** Opening Data records block **
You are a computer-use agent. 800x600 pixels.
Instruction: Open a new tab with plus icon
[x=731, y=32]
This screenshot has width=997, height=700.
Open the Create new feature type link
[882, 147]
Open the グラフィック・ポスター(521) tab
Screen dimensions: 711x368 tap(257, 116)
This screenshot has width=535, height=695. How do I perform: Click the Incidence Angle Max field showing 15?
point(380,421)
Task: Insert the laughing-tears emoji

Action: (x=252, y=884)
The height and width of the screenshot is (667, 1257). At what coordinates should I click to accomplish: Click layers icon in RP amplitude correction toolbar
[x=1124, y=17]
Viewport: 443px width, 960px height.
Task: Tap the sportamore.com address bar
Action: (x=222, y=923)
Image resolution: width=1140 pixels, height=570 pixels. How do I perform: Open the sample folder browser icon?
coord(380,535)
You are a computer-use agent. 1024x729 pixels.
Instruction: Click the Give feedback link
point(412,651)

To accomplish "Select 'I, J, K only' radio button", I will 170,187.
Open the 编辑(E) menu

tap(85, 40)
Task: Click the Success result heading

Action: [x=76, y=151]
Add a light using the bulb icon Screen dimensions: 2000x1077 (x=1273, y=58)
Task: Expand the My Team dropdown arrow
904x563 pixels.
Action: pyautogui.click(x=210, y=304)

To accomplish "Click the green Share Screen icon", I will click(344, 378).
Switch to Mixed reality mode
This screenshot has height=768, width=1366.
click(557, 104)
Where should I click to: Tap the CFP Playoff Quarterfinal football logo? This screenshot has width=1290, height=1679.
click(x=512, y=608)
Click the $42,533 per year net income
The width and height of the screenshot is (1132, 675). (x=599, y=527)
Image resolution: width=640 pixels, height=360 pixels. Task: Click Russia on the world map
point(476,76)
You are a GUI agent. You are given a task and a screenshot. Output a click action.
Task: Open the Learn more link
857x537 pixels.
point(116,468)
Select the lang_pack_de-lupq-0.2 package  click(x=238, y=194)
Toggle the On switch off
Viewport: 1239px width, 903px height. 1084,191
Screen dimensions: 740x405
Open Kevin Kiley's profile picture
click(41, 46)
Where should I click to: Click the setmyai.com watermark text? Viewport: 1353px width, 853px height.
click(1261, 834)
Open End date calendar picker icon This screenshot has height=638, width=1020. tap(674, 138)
** Closing Data records block **
Exercise details
Return the material above unaltered. Include every line.

Task solution
You are a computer-use agent. 800x600 pixels.
Instruction: Open a new tab with plus icon
[x=731, y=32]
This screenshot has width=997, height=700.
Open the Create new feature type link
[882, 147]
Open the グラフィック・ポスター(521) tab
Screen dimensions: 711x368 tap(257, 116)
This screenshot has width=535, height=695. How do I perform: Click the Incidence Angle Max field showing 15?
point(380,421)
Task: Insert the laughing-tears emoji

Action: (x=252, y=884)
The height and width of the screenshot is (667, 1257). At what coordinates should I click to accomplish: Click layers icon in RP amplitude correction toolbar
[x=1124, y=17]
Viewport: 443px width, 960px height.
Task: Tap the sportamore.com address bar
Action: (x=222, y=923)
Image resolution: width=1140 pixels, height=570 pixels. How do I perform: Open the sample folder browser icon?
coord(380,535)
You are a computer-use agent. 1024x729 pixels.
Instruction: Click the Give feedback link
point(412,651)

To accomplish "Select 'I, J, K only' radio button", I will 170,187.
Open the 编辑(E) menu

tap(85, 40)
Task: Click the Success result heading

Action: [x=76, y=151]
Add a light using the bulb icon Screen dimensions: 2000x1077 (x=1273, y=58)
Task: Expand the My Team dropdown arrow
904x563 pixels.
Action: pyautogui.click(x=210, y=304)

To accomplish "Click the green Share Screen icon", I will click(344, 378).
Switch to Mixed reality mode
This screenshot has height=768, width=1366.
click(557, 104)
Where should I click to: Tap the CFP Playoff Quarterfinal football logo? This screenshot has width=1290, height=1679.
click(x=512, y=608)
Click the $42,533 per year net income
The width and height of the screenshot is (1132, 675). (x=599, y=527)
Image resolution: width=640 pixels, height=360 pixels. Task: Click Russia on the world map
point(476,76)
You are a GUI agent. You are given a task and a screenshot. Output a click action.
Task: Open the Learn more link
857x537 pixels.
point(116,468)
Select the lang_pack_de-lupq-0.2 package  click(x=238, y=194)
Toggle the On switch off
Viewport: 1239px width, 903px height. 1084,191
Screen dimensions: 740x405
Open Kevin Kiley's profile picture
click(41, 46)
Where should I click to: Click the setmyai.com watermark text? Viewport: 1353px width, 853px height.
click(1261, 834)
Open End date calendar picker icon This screenshot has height=638, width=1020. tap(674, 138)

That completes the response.